Pointing records for text and elements:
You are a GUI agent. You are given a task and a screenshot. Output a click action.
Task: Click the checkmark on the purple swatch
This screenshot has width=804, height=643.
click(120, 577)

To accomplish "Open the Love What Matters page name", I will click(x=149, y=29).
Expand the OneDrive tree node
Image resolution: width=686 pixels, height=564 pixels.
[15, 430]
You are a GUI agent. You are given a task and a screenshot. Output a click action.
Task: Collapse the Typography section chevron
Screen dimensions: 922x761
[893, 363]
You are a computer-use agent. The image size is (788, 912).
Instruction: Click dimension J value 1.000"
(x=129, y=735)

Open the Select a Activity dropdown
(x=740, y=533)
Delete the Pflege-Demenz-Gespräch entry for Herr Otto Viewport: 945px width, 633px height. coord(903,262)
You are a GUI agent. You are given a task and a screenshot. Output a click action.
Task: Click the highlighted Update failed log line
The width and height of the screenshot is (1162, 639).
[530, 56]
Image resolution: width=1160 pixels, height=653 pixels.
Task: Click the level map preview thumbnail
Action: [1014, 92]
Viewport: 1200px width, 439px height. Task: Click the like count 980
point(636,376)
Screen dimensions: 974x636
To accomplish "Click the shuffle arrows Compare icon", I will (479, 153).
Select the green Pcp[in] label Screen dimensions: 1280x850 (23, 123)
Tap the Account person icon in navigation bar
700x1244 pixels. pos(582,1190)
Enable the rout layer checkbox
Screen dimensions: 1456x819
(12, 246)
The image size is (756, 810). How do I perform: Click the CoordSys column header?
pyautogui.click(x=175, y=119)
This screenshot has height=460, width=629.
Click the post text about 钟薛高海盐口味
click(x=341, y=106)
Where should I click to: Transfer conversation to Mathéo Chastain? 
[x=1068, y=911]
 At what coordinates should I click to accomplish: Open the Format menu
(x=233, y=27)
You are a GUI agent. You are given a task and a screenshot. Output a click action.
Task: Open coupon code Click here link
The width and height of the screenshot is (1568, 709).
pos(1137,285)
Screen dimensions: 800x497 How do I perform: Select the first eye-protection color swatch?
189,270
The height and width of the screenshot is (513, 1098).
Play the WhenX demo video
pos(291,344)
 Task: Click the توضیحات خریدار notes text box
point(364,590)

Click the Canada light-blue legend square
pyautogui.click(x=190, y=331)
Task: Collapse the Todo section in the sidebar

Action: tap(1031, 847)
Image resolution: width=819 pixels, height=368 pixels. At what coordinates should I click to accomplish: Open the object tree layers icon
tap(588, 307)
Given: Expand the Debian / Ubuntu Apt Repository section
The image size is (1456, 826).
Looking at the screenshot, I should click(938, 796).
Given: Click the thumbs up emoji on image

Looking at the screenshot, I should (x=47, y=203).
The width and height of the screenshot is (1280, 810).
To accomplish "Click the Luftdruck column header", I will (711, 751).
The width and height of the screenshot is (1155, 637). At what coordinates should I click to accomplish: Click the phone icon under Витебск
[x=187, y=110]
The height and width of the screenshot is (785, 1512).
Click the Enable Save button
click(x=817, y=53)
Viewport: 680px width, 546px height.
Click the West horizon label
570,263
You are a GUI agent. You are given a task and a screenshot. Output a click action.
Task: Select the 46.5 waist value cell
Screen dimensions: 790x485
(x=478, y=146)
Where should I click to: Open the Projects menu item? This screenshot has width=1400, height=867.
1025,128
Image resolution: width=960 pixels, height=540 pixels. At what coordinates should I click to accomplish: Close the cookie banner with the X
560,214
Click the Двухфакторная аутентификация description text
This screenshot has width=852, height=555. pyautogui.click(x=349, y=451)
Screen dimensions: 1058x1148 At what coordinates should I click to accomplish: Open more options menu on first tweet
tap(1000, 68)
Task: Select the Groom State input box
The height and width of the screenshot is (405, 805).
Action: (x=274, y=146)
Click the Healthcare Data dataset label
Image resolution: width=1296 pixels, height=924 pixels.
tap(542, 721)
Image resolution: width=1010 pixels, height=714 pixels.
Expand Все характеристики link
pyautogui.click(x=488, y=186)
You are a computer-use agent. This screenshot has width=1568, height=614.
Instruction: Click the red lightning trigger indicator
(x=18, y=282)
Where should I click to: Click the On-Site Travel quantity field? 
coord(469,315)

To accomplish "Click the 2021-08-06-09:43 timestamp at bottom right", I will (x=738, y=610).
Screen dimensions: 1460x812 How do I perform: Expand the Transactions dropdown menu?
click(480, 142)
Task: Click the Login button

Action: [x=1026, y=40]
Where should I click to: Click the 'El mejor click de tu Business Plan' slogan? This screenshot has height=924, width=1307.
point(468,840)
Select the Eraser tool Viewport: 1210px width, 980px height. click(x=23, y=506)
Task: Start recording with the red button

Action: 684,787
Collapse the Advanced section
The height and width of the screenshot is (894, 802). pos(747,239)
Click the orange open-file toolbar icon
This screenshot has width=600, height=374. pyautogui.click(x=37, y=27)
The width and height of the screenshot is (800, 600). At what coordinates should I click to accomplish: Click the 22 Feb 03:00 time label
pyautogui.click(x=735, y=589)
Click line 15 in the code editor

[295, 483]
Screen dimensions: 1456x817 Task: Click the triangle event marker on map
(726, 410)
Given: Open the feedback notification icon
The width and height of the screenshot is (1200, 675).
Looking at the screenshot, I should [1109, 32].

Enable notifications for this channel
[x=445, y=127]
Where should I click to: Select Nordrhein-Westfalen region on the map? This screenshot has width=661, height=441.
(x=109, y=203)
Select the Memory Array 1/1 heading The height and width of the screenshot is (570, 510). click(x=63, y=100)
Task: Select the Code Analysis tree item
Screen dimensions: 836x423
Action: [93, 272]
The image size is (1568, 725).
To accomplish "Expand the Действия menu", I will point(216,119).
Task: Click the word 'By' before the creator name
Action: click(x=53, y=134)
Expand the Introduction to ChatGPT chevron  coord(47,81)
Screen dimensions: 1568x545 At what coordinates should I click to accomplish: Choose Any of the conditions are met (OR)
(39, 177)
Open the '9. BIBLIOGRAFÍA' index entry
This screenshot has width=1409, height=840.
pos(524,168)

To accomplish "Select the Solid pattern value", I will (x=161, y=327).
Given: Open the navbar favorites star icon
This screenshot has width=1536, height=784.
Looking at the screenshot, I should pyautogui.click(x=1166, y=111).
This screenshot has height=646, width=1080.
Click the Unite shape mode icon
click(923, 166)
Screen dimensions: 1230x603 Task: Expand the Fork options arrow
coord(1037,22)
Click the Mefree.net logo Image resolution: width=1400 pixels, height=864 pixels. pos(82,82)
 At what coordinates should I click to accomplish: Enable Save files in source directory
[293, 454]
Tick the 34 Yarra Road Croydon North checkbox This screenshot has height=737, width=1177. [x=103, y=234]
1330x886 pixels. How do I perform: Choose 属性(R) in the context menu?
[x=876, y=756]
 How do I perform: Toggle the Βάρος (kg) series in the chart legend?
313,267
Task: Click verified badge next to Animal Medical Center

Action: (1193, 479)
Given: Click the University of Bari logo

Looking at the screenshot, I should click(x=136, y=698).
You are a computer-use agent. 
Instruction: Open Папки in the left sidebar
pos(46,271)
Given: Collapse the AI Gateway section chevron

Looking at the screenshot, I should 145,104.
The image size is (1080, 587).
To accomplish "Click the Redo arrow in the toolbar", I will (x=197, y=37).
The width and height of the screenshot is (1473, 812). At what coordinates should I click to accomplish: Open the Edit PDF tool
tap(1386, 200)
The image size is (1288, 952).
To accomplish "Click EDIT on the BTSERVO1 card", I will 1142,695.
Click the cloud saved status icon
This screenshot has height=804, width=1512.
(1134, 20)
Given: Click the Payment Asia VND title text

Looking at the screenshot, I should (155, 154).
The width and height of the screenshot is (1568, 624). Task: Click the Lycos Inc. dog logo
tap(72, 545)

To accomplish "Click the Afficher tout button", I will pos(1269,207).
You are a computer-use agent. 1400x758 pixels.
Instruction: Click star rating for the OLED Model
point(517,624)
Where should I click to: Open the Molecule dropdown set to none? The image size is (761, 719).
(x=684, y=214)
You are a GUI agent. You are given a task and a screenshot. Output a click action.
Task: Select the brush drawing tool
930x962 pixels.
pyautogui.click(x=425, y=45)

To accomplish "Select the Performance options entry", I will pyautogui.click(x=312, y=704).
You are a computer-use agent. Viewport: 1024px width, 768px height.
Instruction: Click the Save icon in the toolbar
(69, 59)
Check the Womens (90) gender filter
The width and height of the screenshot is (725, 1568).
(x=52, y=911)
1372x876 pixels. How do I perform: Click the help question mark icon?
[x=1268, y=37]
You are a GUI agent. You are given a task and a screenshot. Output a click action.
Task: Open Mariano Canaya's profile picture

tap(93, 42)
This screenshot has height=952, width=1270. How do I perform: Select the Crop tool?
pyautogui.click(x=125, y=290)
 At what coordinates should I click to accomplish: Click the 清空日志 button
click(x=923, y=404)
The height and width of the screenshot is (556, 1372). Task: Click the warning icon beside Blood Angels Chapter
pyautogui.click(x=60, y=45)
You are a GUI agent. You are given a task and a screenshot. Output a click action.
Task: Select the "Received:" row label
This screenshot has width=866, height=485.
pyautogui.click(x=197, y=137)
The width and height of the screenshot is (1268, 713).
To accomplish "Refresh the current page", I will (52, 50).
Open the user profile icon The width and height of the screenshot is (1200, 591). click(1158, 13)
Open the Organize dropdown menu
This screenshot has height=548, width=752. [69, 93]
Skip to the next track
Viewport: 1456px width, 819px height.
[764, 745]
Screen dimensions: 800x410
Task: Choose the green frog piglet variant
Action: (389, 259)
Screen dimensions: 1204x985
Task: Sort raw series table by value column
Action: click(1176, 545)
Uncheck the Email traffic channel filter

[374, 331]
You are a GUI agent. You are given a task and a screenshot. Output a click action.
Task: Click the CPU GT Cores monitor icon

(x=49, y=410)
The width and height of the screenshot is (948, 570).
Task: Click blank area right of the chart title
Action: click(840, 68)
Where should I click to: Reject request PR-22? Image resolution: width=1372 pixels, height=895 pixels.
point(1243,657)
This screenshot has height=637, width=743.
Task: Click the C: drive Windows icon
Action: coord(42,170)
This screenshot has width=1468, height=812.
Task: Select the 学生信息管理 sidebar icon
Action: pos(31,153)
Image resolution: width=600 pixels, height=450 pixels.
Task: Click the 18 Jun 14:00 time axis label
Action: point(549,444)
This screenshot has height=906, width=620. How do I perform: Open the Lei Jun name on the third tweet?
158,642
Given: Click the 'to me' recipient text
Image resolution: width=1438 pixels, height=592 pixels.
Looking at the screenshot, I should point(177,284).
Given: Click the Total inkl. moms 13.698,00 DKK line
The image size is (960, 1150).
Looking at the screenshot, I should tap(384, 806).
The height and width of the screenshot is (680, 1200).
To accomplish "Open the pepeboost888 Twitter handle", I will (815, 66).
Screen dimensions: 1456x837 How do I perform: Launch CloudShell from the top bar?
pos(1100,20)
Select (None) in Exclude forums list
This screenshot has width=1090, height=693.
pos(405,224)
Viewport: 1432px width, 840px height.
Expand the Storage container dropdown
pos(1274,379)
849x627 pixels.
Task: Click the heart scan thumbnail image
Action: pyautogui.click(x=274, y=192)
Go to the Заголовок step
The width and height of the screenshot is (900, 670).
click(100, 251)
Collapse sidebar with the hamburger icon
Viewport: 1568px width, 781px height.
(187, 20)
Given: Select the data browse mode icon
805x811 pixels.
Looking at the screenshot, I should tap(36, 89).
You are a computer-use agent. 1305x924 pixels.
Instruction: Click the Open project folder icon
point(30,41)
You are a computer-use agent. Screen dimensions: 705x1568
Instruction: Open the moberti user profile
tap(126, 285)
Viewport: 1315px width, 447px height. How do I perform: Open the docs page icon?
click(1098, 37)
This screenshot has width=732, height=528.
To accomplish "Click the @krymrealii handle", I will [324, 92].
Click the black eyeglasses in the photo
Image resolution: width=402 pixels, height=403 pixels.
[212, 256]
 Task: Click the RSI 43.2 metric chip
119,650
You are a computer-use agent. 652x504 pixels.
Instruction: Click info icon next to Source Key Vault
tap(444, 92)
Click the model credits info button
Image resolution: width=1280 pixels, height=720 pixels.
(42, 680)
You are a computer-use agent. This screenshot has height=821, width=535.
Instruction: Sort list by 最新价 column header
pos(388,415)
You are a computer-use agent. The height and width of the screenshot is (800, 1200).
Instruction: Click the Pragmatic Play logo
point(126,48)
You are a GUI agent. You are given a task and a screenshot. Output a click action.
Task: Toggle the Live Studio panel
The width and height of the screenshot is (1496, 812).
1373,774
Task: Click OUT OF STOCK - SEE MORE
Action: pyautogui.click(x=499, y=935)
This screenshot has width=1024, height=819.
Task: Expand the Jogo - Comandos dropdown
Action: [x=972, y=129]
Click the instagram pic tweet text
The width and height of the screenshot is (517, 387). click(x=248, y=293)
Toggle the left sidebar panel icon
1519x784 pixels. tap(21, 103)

→ **TASK REQUIREMENTS**
Rewrite the lines of the listing between the line containing "Where should I click to: Open the Molecule" and the line containing "will (52, 50).", inclusive, offsetting every coordinate in the answers by -16 and leaving all other text unchanged.

→ **RIGHT ANSWER**
Where should I click to: Open the Molecule dropdown set to none? The image size is (761, 719).
(x=668, y=198)
You are a GUI agent. You are given a task and a screenshot. Output a click action.
Task: Select the brush drawing tool
930x962 pixels.
pyautogui.click(x=409, y=29)

To accomplish "Select the Performance options entry", I will pyautogui.click(x=296, y=688).
You are a computer-use agent. Viewport: 1024px width, 768px height.
Instruction: Click the Save icon in the toolbar
(53, 43)
Check the Womens (90) gender filter
The width and height of the screenshot is (725, 1568).
(x=36, y=895)
1372x876 pixels. How do I perform: Click the help question mark icon?
[x=1252, y=21]
You are a GUI agent. You are given a task and a screenshot. Output a click action.
Task: Open Mariano Canaya's profile picture

tap(77, 26)
This screenshot has height=952, width=1270. How do I perform: Select the Crop tool?
pyautogui.click(x=109, y=274)
 At what coordinates should I click to accomplish: Click the 清空日志 button
click(x=907, y=388)
The height and width of the screenshot is (556, 1372). Task: Click the warning icon beside Blood Angels Chapter
pyautogui.click(x=44, y=29)
You are a GUI agent. You are given a task and a screenshot. Output a click action.
Task: Select the "Received:" row label
This screenshot has width=866, height=485.
pyautogui.click(x=181, y=121)
The width and height of the screenshot is (1268, 713).
To accomplish "Refresh the current page", I will (36, 34).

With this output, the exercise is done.